Proxmox VE 8.2.2 - High IO delay

I just toggle between the two kernels with pve-boot-tool. The upgrades to proxmox 8.2 were done ages ago, so no upgrade was involved in this switching. My default kernel is 6.2 and I then use sudo proxmox-boot-tool kernel pin 6.8.8-2-pve --next-boot and then rebooting the server. I've been thinking on and off since I saw this problem and I haven't come up with my own answer, so other peoples thoughts appreciated :)

I've enclosed 2 screen shots of the same machine, one running a 6.2 kernel and, my default and the other running 6.8. The machine is part of a very small home cluster, so I can do pretty much I like to it whenever I like, within reason. Each screenshot was taken after rebooting and then leaving the workload to settle right down. The machine doesn't have very much running on it and the workload doesn'tr change very much. The workload is mostly home automation via Home Assistant, TV management via Emby, an adguard server, simple file server and no doubt other bits and bobs. I can produce a list if that helps.

The boot drive is a 2 mirror ZFS and holds all the VMs and LXCs. The data drive is a larger 2 mirror ZFS for TV programs, home document storage and so on. No machines are run from this data drive. All drives are spinning rust, no SSDs

I saw the same issue with 6.5 when I upgraded to that when it first same out. Do let me know of anything else you'd like me to add or grab hold of as I'd like to be 6.8
The only feedback I got from the OpenZFS IRC Channel is that Kernel 6.8 changed MANY THINGS. Not very specific I know, but that's what I know.

Not sure if the Issue was already on Kernel 6.5.x. Granted my Workload might have changed since (and was probably fairly light on Kernel 6.5.x), so the Issue maybe didn't manifest that obviously in my case on that Kernel.
 
Interestingly as a test I moved back to a 6.5 kernel on both nodes, 6.5.13-5-pve and the iodelay is fine once again. My guess is that when I first upgraded to a 6.5 kernel ages ago, there was some other factor which combined with a 6.5 kernel resulted in the high IO delays. Perhaps ZFS. Whatever that was, that seems to be no longer the case, although I'll leave 6.5 running for a couple of days to be sure. If it's fine then, the issue would be restricted to just a 6.8 kernel......
 
  • Like
Reactions: silverstone
Interestingly as a test I moved back to a 6.5 kernel on both nodes, 6.5.13-5-pve and the iodelay is fine once again. My guess is that when I first upgraded to a 6.5 kernel ages ago, there was some other factor which combined with a 6.5 kernel resulted in the high IO delays. Perhaps ZFS. Whatever that was, that seems to be no longer the case, although I'll leave 6.5 running for a couple of days to be sure. If it's fine then, the issue would be restricted to just a 6.8 kernel......
Any further Discoveries ?

I'm quite disappointed that all the Proxmox VE Team and other Users say "Do NOT use Consumer SSD", when the Issue arise after a Package /Kernel and/or ZFS) Upgrade ...

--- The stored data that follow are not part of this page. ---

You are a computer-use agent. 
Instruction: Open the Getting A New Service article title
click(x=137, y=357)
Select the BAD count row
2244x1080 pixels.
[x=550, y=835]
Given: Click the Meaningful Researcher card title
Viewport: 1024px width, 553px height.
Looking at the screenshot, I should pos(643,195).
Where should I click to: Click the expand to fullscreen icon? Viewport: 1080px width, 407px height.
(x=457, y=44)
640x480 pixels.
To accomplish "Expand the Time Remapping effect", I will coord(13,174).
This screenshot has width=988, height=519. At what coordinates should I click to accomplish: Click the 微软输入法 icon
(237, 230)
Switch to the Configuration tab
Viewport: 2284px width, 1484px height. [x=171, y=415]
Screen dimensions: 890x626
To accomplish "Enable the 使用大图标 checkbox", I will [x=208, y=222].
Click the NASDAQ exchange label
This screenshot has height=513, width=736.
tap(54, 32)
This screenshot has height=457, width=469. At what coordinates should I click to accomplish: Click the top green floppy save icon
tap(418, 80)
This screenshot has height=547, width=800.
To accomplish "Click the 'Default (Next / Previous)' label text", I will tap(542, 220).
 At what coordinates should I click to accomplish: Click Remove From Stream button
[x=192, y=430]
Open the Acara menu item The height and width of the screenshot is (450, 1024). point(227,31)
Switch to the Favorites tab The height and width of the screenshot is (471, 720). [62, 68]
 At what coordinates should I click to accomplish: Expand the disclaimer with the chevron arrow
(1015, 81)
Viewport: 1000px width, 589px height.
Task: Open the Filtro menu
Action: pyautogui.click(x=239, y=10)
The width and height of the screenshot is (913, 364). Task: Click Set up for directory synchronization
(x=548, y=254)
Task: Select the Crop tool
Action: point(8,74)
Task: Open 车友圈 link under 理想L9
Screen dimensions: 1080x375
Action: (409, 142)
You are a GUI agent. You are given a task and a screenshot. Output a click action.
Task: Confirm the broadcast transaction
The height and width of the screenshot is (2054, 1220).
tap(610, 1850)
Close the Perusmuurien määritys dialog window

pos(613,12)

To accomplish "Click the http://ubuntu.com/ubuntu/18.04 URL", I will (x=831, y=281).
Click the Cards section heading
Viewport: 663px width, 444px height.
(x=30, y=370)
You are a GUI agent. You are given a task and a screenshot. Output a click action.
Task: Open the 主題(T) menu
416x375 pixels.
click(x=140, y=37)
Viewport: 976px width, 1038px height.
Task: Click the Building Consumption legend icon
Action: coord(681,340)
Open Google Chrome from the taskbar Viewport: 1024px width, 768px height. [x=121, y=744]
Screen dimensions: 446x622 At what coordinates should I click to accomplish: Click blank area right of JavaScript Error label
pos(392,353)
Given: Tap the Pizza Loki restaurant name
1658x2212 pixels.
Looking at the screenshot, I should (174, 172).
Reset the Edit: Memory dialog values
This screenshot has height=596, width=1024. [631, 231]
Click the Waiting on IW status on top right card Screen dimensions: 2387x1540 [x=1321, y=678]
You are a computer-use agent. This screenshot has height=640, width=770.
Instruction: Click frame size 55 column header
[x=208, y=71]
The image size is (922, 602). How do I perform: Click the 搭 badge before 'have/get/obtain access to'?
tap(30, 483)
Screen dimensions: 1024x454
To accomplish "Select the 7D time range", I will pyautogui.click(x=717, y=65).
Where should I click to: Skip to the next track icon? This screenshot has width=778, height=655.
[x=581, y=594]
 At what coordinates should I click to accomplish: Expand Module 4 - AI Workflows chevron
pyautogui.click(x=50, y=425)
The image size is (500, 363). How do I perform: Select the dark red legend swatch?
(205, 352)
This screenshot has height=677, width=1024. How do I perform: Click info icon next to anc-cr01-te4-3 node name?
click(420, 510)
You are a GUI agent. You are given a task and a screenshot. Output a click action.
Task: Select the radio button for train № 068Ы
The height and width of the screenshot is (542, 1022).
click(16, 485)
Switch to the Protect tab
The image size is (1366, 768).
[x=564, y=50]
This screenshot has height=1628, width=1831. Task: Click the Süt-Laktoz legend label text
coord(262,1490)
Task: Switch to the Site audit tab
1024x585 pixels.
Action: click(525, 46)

I guess I could maybe take Kernel 6.5.x config from Proxmox VE, Download Kernel 6.6.41 Sources, then run a make olddefconfig or something like that and build it from Sources. It would just be easier if the Proxmox VE Team would acknowledge the Issue though ...
 
Any further Discoveries ?

I'm quite disappointed that all the Proxmox VE Team and other Users say "Do NOT use Consumer SSD", when the Issue arise after a Package /Kernel and/or ZFS) Upgrade ...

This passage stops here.